Exercise goal:
Using the records that appear below, write out exactly the lines from the one with "Log in (540, 723)" through the one with "Vision [tab] (149, 602)", keeping both end lines.

Records to use:

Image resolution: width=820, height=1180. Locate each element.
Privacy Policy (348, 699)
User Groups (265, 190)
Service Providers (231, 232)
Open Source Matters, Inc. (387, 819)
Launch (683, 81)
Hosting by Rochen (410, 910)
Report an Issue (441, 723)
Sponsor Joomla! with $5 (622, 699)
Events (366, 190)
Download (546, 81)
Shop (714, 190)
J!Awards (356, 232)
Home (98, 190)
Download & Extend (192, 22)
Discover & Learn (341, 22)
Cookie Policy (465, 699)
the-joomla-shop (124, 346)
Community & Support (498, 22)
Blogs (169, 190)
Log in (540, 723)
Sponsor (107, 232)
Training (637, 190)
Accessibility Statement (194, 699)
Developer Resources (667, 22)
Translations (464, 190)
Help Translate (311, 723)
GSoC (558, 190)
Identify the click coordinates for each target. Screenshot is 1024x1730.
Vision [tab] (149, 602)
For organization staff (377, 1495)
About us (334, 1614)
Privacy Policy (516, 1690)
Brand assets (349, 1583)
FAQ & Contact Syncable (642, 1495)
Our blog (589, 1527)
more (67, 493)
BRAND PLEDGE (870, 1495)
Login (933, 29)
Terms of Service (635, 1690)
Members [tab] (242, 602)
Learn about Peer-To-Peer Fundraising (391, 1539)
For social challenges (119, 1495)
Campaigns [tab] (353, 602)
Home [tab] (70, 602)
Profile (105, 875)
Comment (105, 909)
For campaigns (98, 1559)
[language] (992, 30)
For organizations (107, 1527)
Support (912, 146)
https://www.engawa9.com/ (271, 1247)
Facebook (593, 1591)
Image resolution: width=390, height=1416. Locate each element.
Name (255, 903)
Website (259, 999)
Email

Written solution:
Log in (540, 723)
Sponsor (107, 232)
Training (637, 190)
Accessibility Statement (194, 699)
Developer Resources (667, 22)
Translations (464, 190)
Help Translate (311, 723)
GSoC (558, 190)
Identify the click coordinates for each target. Screenshot is 1024x1730.
Vision [tab] (149, 602)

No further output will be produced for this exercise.